« V-Max and Backup? | Main | Do You Know How Much You Backup? »

April 17, 2009

Comments

Feed You can follow this conversation by subscribing to the comment feed for this post.

Joe Matuscak

While I buy the numbers, it's not exactly an apples to apples comparison. TSM isn't doing client side de-dupe, so really, most of this is a "traditional" vs de-dupe difference.

What would be really interesting would be an Avamar to Commvault Simpana 8 comparison. That would pitch Avamar against another client side de-dupe implementation.

Roger

I'm not sure I like this table - it does not make sense to me. Might be a typo? But having pretty much the same backup running three times in a row and not having consistent times seems very weird? Why would one TSM backup run in 17 minutes and the rest of them take more than twice as long?
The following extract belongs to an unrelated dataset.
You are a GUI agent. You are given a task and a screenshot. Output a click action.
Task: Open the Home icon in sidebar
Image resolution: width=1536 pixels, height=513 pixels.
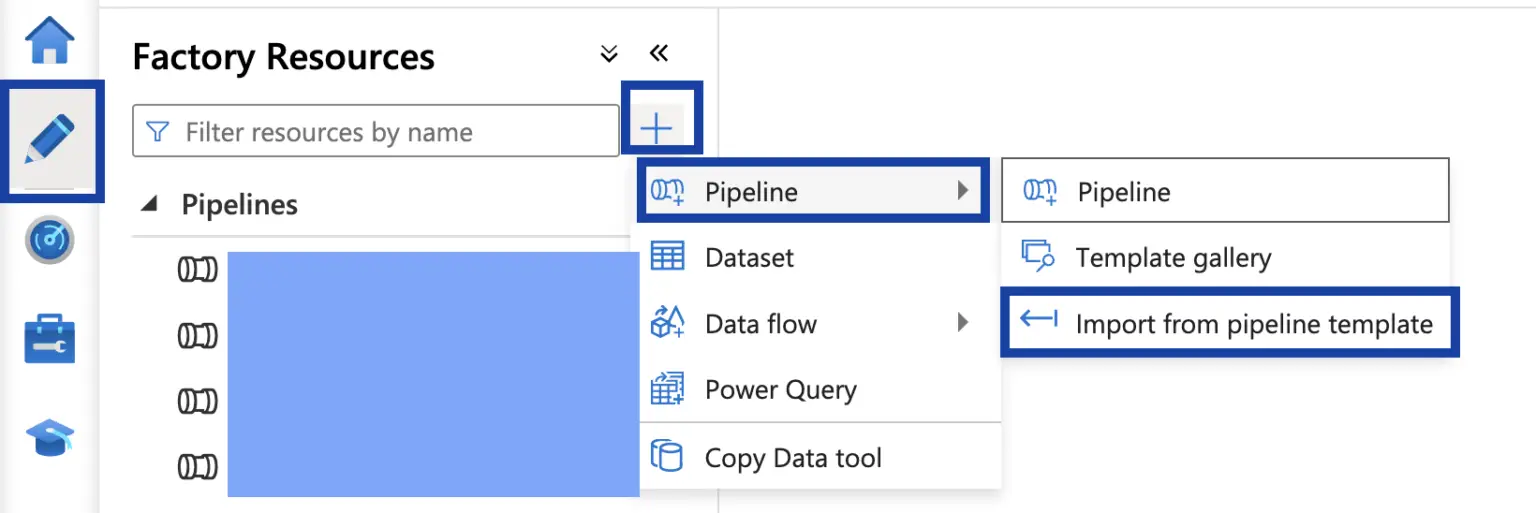(49, 40)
If all the TSM backups took 40 minutes I wouldn't be as surprised (no fan of TSM, never been, never will be).

But if the time of an incremental backup is filesys traversing + data transfer (as most generic systems work anyway). Then I suspect a flaw in your tests?

As an aside - how large a filesys? How many files are we talking?

And - how long did it take with NetWorker? (Known to be quite fast)

Preston de Guise

I think you may have missed the point in the original post – it looked like the intent was to compare dedupe to non-dedupe in order to demonstrate the time and network bandwidth savings that can be made by using dedupe backup software.

Jim H

Shhhh. Don't talk about restores. Those aren't important.

Scott Waterhouse

Roger;

3 different backups on 3 different days on a production filesystem. Sorry, don't know # of files or size, but I suspect it is relatively small. If it was in the millions I would expect TSM to take much longer, and Avamar's advantage to be more pronounced.

Jim: on restores, it is ironic that you raise the issue when I am comparing Avamar to TSM. TSM has some of the worst restore times in the industry (unless you are asking for one file from last night's backup which is still in the disk pool). Backups are spread out over multiple tapes, require lots of loads and unloads, and the only way to combat it is with co-location and aggressive reclamation (which end up requiring lots of tape drives). All in all TSM probably has the worst restore times of any major backup product.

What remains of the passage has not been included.